Objective: The aim of this study was to determine spectrum of microorganisms in postoperative wound infections in general surgical wards at Pakistan Institute of Medical Sciences, Islamabad.
Methodology: This prospective observational study was conducted by the Surgical Unit III, PIMS, Islamabad, from July 2012 to June 2014. Data of the patients developing postoperative wound infection of various types were collected and analyzed. Data included clinical features, primary diagnosis, and type of surgery performed, timing when evidence of wound infection was observed, the causative microor-ganism, and their antibiotic sensitivity pattern.

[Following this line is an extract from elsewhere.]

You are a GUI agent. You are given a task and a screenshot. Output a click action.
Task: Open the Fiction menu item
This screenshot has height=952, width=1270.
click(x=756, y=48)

Results: During the study period, 1621 patients were admitted to the surgical ward; out of which 1375 underwent surgery. Among them, 136 patients developed wound infections, giving an overall wound infection rate of 9.9%. In these patients, 129 pathogens were isolated from 121 positive culture samples. In 15 (11.0%) cases, no organism was grown. Majority of the wounds were infected with a single microbial organism (113, 93.4%); while 8 samples (6.6 %) were infected with 2 different types of microbes. The most frequently isolated pathogen was E. Coli (grown in 43 cases, 33.3%); followed by MRSA (20.2%). The antibiotic sensitivity of various bacteria was studied, and it showed change in the sensitivity pattern of E. Coli.
Conclusion: The E. coli is dominating organism in postoperative wound infection in general surgical wards at our hospital. It is showing a change in susceptibility pattern. The problem of emerging drug resistance among bacteria can be minimized by adopting strict aseptic surgical procedures, judicial use of antibiotics, and proper wound care.
Limitation of the study: Anarobic cultures were not performed
Keywords: Postoperative wound infection, microbial sensitivity, surgical site infection.